|NOT SO QUIET: Mallesons' Stuart Fuller|
Mallesons Stephen Jaques managing partner (practice) Stuart Fuller told Lawyers Weekly not to be fooled by the low announced deals count, assuring us that there still plenty of action going on behind the scenes.
"Big firms get a lot of a share of those big deals, but there's been a lot of private M&A work that gets done at the next level that gets very little visibility in the market," he said.
"There's been a lot of tyre kicking going on by lot of our good clients who have strong balance sheets looking to take advantage of opportunities in the market," he said.
If that has you imagining corporate hotshots kicking the air out of their competitors' Mercedes Benz on George Street, then you're actually close to the mark. Tyre kicking involves businesses looking to take advantage of opportunities created by companies under stress such as Allco, Babcock & Brown and ABC Learning.

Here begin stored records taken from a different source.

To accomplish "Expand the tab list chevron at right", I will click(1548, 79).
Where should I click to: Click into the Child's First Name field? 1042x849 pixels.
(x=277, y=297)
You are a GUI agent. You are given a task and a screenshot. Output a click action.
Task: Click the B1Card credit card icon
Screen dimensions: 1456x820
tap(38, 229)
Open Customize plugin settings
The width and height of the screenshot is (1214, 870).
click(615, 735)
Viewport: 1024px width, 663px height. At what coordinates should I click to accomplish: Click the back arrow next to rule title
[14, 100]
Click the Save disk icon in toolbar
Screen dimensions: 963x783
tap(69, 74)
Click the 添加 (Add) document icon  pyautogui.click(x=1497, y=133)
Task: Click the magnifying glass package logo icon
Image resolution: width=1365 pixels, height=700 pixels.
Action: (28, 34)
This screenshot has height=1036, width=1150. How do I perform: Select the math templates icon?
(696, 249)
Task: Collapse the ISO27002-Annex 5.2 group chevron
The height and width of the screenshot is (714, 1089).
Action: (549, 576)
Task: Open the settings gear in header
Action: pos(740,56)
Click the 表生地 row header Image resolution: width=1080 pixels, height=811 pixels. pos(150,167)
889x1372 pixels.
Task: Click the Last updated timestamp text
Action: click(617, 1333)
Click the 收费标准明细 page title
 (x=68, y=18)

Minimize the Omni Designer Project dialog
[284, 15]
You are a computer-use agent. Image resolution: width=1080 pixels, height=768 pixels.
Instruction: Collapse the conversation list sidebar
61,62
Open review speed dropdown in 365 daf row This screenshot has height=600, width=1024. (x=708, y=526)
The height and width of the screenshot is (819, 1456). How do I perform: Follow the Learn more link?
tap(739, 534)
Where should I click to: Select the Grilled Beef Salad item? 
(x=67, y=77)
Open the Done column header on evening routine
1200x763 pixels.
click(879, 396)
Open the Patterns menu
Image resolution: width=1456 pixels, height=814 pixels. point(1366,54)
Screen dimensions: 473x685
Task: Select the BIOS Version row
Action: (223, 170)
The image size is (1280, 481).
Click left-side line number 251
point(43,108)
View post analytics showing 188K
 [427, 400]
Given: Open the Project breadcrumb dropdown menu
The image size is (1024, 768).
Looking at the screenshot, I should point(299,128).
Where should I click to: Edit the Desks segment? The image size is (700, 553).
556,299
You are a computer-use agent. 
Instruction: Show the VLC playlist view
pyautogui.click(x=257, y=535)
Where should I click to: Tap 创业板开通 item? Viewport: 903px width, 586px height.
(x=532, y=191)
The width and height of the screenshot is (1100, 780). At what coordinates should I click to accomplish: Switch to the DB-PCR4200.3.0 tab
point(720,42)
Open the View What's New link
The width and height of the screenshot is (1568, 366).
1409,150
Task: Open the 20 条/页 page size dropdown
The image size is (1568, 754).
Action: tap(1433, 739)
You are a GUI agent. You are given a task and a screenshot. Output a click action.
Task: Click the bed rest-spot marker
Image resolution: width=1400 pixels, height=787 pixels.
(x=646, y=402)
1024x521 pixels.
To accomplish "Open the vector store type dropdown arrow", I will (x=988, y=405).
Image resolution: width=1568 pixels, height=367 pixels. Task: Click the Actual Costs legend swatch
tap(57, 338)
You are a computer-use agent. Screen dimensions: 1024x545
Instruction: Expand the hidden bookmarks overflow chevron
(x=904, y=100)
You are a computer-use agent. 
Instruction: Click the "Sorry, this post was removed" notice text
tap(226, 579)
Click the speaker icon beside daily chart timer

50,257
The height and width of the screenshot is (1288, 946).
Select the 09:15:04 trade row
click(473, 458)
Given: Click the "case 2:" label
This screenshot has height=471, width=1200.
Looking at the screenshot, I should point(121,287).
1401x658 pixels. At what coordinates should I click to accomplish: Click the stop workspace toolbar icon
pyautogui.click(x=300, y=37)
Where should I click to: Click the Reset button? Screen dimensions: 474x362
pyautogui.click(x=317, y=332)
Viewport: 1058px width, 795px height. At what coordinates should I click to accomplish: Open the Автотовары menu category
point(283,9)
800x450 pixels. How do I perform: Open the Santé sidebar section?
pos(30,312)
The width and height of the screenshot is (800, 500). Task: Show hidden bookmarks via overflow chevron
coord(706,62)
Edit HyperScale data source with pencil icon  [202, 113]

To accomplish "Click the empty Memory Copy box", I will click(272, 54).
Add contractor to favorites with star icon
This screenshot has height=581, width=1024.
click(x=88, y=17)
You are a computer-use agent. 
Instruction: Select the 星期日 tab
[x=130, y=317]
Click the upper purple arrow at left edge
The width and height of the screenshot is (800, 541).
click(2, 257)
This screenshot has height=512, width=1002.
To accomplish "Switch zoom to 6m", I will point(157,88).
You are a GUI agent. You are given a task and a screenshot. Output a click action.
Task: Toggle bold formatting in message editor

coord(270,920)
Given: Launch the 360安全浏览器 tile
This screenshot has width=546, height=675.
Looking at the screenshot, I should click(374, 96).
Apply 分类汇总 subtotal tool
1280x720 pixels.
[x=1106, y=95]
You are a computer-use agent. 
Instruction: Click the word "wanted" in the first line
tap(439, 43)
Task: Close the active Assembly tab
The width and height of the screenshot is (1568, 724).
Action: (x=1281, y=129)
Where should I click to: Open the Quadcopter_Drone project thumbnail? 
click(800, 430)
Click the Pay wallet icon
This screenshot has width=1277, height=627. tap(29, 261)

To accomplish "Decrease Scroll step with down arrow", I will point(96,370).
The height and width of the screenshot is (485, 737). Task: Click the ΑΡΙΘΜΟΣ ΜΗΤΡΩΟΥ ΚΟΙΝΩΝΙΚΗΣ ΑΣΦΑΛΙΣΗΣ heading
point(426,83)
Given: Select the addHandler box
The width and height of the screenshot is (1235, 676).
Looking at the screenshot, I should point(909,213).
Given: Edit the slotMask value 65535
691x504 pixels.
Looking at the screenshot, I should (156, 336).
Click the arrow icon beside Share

"There's a lot of deals where clients are looking to realise cash through asset sales and we're fortunate to have a very strong institutional client base, that's still got the wherewithal to look at buying assets or other businesses," Fuller said.
These opportunistic deals are, by their very definition, spur of the moment, and the completion rate can be difficult for observers to track, he said.
"Deals come on and disappear very quickly these days, and then what you've seen is a lot of activity in the last couple of months in the equity capital market space, [namely] those very fast equity raisings that particularly the large banks and some of the large corporates did in the last quarter last year."
"We've also been very heavily involved in the government-guaranteed bond issuing market, and that hits both our M&A and our banking group and the trend has continued through January. M&A continues to be strong and is above budget nationally," Fuller said.